TASK TO CARRY OUT: Convert everything from the line containing "Given: Click 'Clear" down to the line containing "[2294, 163]" into a JSON list of strings, one string per line, leaving out blank lines.

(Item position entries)
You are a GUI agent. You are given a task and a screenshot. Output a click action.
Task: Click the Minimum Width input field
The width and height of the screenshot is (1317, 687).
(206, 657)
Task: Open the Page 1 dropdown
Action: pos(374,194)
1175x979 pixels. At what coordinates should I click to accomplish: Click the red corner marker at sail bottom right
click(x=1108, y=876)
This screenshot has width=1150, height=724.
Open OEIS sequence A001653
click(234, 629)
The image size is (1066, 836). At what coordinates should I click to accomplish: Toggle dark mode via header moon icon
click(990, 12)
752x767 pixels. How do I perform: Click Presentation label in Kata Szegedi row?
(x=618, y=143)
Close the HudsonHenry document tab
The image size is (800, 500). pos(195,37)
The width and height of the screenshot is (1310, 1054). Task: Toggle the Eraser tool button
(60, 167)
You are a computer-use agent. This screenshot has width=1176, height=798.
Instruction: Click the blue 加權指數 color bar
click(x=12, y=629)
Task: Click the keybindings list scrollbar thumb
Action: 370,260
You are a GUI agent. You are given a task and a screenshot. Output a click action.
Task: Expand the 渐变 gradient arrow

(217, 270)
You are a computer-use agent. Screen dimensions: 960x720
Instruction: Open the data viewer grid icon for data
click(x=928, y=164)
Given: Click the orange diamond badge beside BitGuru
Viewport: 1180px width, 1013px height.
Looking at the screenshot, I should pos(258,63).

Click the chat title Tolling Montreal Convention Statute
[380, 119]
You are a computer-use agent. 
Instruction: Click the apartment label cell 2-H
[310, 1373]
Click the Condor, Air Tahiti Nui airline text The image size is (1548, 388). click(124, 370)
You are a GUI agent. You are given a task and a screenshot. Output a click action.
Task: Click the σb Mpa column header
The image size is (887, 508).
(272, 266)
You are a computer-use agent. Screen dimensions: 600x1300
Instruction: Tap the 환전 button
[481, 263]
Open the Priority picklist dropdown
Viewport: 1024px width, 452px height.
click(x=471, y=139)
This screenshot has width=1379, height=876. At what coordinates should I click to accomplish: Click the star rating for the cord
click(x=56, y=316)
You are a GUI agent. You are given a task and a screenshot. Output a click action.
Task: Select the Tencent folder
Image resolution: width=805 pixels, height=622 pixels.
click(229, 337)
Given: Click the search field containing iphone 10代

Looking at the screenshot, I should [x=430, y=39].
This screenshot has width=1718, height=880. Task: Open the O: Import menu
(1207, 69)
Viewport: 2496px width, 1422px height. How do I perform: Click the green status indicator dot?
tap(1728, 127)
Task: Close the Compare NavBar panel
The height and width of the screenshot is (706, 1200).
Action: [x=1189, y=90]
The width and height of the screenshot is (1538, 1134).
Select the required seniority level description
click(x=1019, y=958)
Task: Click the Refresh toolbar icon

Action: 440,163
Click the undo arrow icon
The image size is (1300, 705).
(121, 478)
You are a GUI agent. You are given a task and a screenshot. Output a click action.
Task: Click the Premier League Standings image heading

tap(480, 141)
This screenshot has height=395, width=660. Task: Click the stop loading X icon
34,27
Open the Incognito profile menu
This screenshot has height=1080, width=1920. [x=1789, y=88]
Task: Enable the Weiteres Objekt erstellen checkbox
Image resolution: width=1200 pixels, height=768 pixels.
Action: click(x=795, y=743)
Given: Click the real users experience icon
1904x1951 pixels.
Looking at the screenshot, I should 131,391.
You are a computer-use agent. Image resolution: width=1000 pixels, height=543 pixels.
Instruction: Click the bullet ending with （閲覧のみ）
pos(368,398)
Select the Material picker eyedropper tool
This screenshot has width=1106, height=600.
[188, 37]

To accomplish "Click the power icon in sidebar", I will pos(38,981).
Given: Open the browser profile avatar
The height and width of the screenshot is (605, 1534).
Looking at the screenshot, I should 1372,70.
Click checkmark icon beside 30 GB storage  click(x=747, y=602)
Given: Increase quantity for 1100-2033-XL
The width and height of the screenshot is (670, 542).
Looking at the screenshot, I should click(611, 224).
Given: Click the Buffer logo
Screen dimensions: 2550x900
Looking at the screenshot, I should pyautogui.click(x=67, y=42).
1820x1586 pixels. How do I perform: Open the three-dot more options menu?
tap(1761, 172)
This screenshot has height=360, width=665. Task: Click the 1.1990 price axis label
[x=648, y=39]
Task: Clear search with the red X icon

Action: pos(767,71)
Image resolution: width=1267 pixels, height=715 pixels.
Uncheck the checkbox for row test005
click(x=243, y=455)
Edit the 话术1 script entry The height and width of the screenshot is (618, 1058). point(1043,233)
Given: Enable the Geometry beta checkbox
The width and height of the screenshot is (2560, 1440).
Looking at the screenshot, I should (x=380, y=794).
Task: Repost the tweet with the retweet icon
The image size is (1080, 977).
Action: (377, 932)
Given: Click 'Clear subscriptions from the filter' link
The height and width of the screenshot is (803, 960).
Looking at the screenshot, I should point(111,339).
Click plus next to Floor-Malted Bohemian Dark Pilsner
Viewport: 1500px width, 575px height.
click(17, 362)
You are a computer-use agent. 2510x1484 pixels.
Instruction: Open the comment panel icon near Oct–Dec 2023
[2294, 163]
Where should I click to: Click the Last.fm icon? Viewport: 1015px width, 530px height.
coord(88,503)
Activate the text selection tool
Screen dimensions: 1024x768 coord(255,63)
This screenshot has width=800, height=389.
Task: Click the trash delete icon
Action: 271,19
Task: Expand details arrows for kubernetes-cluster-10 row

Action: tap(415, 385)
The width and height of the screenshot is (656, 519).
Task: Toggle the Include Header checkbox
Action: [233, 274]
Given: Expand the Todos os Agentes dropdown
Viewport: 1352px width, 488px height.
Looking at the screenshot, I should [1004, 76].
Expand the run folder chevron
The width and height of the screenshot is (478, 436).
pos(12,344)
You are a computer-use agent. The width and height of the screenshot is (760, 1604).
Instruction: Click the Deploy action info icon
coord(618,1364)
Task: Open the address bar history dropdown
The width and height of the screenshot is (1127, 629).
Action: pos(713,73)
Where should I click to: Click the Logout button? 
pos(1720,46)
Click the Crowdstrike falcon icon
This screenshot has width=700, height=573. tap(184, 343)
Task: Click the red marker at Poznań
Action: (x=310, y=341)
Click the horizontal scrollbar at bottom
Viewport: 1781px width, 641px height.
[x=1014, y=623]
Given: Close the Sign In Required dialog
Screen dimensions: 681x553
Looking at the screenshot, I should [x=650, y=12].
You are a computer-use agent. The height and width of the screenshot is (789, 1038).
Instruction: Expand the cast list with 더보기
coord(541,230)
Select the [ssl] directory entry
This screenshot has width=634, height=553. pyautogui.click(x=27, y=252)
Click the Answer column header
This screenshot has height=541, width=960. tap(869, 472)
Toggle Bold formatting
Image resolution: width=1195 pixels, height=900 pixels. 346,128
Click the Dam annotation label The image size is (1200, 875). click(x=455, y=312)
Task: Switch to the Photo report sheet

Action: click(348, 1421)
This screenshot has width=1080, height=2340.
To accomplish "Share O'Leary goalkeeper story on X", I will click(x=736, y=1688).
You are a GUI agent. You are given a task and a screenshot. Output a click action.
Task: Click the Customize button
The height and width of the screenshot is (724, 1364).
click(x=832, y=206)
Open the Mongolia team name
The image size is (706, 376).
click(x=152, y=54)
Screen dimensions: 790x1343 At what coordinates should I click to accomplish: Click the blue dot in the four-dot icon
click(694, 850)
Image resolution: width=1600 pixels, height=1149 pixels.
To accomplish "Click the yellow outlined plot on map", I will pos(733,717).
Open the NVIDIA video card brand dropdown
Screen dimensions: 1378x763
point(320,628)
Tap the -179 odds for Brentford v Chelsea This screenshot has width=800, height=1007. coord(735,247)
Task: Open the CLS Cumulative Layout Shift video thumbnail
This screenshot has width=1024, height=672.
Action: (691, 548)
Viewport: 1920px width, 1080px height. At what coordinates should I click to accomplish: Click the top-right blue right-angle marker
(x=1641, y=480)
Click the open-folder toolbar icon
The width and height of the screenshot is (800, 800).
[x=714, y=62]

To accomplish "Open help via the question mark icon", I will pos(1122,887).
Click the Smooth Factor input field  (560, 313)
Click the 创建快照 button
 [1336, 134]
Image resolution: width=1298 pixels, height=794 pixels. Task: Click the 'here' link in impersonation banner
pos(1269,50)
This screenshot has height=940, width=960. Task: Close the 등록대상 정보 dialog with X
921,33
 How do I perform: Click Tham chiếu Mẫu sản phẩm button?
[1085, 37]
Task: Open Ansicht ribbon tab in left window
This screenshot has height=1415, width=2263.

CORRECT RESULT:
[
  "Given: Click 'Clear subscriptions from the filter' link",
  "The height and width of the screenshot is (803, 960).",
  "Looking at the screenshot, I should point(111,339).",
  "Click plus next to Floor-Malted Bohemian Dark Pilsner",
  "Viewport: 1500px width, 575px height.",
  "click(17, 362)",
  "You are a computer-use agent. 2510x1484 pixels.",
  "Instruction: Open the comment panel icon near Oct–Dec 2023",
  "[2294, 163]"
]